> Reading passage:
========================================
Indonesian steamed fish dumpling

Siomay (also somai) (燒賣 (sio-māi, shāo mài)) is a Chinese-Indonesian steamed fish dumpling with vegetables served in peanut sauce. It is derived from the Chinese shumai. It is considered a light meal, similar to the Chinese dim sum. It is traditionally made from pork but is frequently substituted with tenggiri (Spanish mackerel), as many Indonesians observe the halal dietary law. Sometimes other types of seafood such as tuna, mackerel, and prawn or poultry such as chicken also can be used to make siomay.
Other complements to siomay include steamed cabbage, potatoes, bitter gourd, boiled egg, and tofu. Siomay is often cut into bite-size pieces and topped with peanut sauce, sweet soy sauce, chili sauce, and a dash of lime juice.

==Origin and varieties==
Siomay is ubiquitous in Indonesian cities; it is one of the most popular snacks or light meals in Indonesia. It can be found in street-side food stalls, travelling carts, bicycle vendors, and restaurants, and is considered a popular school meal for Indonesian students.
========================================
> Work request 1: Summarize the text on siomay in two sentences.
> Work request 2: Write the next part of the text on siomay, picking up after its last sentence.
The records have no connection to the text on siomay.

> Information:
========================================
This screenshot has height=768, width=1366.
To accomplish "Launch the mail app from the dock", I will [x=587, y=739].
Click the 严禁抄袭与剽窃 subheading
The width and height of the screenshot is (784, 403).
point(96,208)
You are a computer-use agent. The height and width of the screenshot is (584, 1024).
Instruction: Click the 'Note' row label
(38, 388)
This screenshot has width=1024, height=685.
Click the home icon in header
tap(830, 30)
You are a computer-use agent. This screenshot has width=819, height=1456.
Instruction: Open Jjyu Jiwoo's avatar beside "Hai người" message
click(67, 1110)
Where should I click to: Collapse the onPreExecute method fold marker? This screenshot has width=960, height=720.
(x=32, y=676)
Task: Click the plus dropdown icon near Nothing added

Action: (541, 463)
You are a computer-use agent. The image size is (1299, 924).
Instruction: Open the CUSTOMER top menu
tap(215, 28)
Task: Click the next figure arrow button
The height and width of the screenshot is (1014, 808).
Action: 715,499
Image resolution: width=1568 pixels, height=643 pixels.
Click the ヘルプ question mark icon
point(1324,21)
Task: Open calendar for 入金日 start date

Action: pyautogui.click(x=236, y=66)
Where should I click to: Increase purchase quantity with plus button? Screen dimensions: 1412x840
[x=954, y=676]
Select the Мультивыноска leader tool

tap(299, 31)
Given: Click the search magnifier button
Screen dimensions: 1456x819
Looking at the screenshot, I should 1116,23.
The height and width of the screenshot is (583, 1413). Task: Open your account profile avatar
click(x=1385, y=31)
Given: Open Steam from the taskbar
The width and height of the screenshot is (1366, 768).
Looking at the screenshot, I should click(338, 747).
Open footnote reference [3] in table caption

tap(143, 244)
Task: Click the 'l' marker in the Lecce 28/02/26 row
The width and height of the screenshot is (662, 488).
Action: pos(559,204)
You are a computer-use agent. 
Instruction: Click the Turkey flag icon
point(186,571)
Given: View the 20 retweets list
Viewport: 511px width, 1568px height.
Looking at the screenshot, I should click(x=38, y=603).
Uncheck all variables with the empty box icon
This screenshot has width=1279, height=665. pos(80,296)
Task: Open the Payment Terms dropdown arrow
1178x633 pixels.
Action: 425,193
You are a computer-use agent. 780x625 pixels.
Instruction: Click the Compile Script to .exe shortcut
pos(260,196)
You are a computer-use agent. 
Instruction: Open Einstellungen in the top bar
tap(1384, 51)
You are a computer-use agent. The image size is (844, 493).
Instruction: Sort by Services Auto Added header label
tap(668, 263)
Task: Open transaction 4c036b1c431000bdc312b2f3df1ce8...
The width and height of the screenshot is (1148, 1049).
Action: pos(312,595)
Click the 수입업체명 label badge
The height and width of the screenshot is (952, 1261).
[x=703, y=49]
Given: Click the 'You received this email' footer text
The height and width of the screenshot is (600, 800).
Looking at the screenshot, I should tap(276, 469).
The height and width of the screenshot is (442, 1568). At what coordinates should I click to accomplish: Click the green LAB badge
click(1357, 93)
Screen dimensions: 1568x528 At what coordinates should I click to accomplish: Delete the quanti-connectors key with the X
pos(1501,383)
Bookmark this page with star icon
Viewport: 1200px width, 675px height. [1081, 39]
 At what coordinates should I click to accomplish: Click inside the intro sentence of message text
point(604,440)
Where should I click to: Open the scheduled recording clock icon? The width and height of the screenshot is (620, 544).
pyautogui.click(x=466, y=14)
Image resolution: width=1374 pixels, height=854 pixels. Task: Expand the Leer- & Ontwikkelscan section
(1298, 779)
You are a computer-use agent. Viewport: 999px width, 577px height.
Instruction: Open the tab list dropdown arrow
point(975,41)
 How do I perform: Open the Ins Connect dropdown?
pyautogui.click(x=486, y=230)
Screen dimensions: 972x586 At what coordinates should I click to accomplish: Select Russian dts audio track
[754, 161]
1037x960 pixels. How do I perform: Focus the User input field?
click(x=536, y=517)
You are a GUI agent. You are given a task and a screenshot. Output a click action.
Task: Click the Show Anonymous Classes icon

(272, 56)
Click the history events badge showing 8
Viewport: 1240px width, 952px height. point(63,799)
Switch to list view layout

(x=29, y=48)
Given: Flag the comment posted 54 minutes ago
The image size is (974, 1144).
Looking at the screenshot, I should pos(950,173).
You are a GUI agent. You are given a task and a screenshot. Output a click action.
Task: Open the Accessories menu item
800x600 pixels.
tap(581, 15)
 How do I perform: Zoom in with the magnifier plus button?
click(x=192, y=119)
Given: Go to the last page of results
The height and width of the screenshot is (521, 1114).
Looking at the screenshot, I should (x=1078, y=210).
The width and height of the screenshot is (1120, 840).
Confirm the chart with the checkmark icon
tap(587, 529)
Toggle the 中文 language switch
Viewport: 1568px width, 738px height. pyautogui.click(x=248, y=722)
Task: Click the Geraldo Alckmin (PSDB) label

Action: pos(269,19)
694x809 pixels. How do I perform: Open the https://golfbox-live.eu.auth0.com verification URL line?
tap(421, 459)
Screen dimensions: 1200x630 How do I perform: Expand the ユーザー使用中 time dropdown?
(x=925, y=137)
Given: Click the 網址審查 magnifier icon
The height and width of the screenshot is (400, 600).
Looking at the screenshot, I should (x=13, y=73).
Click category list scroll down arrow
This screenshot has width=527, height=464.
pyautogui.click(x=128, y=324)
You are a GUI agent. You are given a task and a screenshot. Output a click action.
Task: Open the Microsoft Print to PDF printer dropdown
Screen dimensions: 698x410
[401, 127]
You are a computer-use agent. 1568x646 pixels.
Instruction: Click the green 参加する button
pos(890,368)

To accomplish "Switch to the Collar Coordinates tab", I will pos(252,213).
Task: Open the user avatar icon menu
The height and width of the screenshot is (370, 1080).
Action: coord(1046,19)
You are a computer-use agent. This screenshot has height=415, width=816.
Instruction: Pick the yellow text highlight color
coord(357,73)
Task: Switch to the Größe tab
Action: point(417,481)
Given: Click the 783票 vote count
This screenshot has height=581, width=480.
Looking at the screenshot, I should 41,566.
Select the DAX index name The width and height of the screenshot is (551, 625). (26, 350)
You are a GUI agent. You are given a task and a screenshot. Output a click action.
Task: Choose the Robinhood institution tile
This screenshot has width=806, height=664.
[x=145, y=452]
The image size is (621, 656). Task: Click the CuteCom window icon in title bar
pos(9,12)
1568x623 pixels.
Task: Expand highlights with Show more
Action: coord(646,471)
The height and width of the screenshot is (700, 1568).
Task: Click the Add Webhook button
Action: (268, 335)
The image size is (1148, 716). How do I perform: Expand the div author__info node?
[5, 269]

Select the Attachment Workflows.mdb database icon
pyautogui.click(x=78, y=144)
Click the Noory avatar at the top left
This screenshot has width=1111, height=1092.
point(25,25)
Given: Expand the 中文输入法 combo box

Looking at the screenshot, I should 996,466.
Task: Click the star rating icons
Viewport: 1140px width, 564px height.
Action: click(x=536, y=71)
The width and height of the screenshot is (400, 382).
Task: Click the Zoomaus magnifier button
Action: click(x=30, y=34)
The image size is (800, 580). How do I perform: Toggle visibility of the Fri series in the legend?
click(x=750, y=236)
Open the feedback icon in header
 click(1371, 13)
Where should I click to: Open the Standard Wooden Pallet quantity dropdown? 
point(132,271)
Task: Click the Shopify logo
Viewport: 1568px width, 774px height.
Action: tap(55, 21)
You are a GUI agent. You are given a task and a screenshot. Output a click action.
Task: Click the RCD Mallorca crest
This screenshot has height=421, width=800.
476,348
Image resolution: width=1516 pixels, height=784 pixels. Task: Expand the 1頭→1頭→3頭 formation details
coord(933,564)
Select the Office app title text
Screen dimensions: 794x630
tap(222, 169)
========================================
> Task response 1: Siomay is a Chinese-Indonesian steamed fish dumpling derived from the Chinese shumai, traditionally made from pork but often made with Spanish mackerel or other seafood or chicken, and served with vegetables, boiled egg, and tofu under peanut sauce and other condiments. It is one of the most popular snacks or light meals in Indonesia, sold everywhere from street stalls and carts to restaurants, and is a popular school meal.

> Task response 2:
Just like bakso, lumpia, and pempek, siomay was influenced by Chinese Indonesian cuisine. However, Chinese Indonesian siomay is rarely served with peanut sauce; it is instead served with a sweet-sour and spicy chili sauce in its place, or with no sauce at all, resembling authentic Chinese shumai.

Siomay has long been incorporated into Indonesian cuisine, the most famous iteration of the dish being Bandung-style siomay (siomay Bandung). It has been adapted into local Sundanese cuisine, where most siomay sellers today are Sundanese. It has similarly been adapted into the batagor, short for bakso tahu goreng, another variety of the dish also from Bandung; it is similar to siomay, except that it is fried instead of steamed.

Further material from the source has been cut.